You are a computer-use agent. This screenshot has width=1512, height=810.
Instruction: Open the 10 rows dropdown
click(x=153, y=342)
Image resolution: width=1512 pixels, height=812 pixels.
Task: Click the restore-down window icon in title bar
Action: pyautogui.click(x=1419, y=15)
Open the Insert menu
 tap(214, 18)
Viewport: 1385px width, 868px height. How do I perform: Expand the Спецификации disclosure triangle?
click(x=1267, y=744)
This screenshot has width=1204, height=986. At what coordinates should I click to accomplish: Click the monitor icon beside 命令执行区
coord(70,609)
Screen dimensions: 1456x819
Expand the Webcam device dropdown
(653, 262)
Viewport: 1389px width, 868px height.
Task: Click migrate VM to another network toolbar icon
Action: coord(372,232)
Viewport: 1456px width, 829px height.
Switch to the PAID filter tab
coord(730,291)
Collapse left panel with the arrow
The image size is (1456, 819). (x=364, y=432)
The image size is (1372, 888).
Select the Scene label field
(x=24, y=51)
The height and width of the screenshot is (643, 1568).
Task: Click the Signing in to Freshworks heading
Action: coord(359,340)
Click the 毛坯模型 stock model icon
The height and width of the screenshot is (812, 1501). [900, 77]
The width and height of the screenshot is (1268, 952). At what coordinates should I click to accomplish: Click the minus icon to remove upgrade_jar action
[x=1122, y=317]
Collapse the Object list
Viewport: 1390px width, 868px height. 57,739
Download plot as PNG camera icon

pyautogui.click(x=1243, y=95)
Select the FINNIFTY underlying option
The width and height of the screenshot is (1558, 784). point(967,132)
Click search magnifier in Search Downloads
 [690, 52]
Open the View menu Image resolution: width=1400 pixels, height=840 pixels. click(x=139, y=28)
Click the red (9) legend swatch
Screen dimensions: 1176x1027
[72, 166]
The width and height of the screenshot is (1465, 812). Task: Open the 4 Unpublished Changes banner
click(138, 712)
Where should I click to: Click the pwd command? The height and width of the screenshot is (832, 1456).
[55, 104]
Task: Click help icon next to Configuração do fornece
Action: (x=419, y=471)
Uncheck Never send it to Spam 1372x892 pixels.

========

* _EXERCISE GOAL_: Set every line of the listing down word for word.

* _WRITTEN SOLUTION_:
You are a computer-use agent. This screenshot has width=1512, height=810.
Instruction: Open the 10 rows dropdown
click(x=153, y=342)
Image resolution: width=1512 pixels, height=812 pixels.
Task: Click the restore-down window icon in title bar
Action: pyautogui.click(x=1419, y=15)
Open the Insert menu
 tap(214, 18)
Viewport: 1385px width, 868px height. How do I perform: Expand the Спецификации disclosure triangle?
click(x=1267, y=744)
This screenshot has width=1204, height=986. At what coordinates should I click to accomplish: Click the monitor icon beside 命令执行区
coord(70,609)
Screen dimensions: 1456x819
Expand the Webcam device dropdown
(653, 262)
Viewport: 1389px width, 868px height.
Task: Click migrate VM to another network toolbar icon
Action: coord(372,232)
Viewport: 1456px width, 829px height.
Switch to the PAID filter tab
coord(730,291)
Collapse left panel with the arrow
The image size is (1456, 819). (x=364, y=432)
The image size is (1372, 888).
Select the Scene label field
(x=24, y=51)
The height and width of the screenshot is (643, 1568).
Task: Click the Signing in to Freshworks heading
Action: coord(359,340)
Click the 毛坯模型 stock model icon
The height and width of the screenshot is (812, 1501). [900, 77]
The width and height of the screenshot is (1268, 952). At what coordinates should I click to accomplish: Click the minus icon to remove upgrade_jar action
[x=1122, y=317]
Collapse the Object list
Viewport: 1390px width, 868px height. 57,739
Download plot as PNG camera icon

pyautogui.click(x=1243, y=95)
Select the FINNIFTY underlying option
The width and height of the screenshot is (1558, 784). point(967,132)
Click search magnifier in Search Downloads
 [690, 52]
Open the View menu Image resolution: width=1400 pixels, height=840 pixels. click(x=139, y=28)
Click the red (9) legend swatch
Screen dimensions: 1176x1027
[72, 166]
The width and height of the screenshot is (1465, 812). Task: Open the 4 Unpublished Changes banner
click(138, 712)
Where should I click to: Click the pwd command? The height and width of the screenshot is (832, 1456).
[55, 104]
Task: Click help icon next to Configuração do fornece
Action: (x=419, y=471)
Uncheck Never send it to Spam 1372x892 pixels.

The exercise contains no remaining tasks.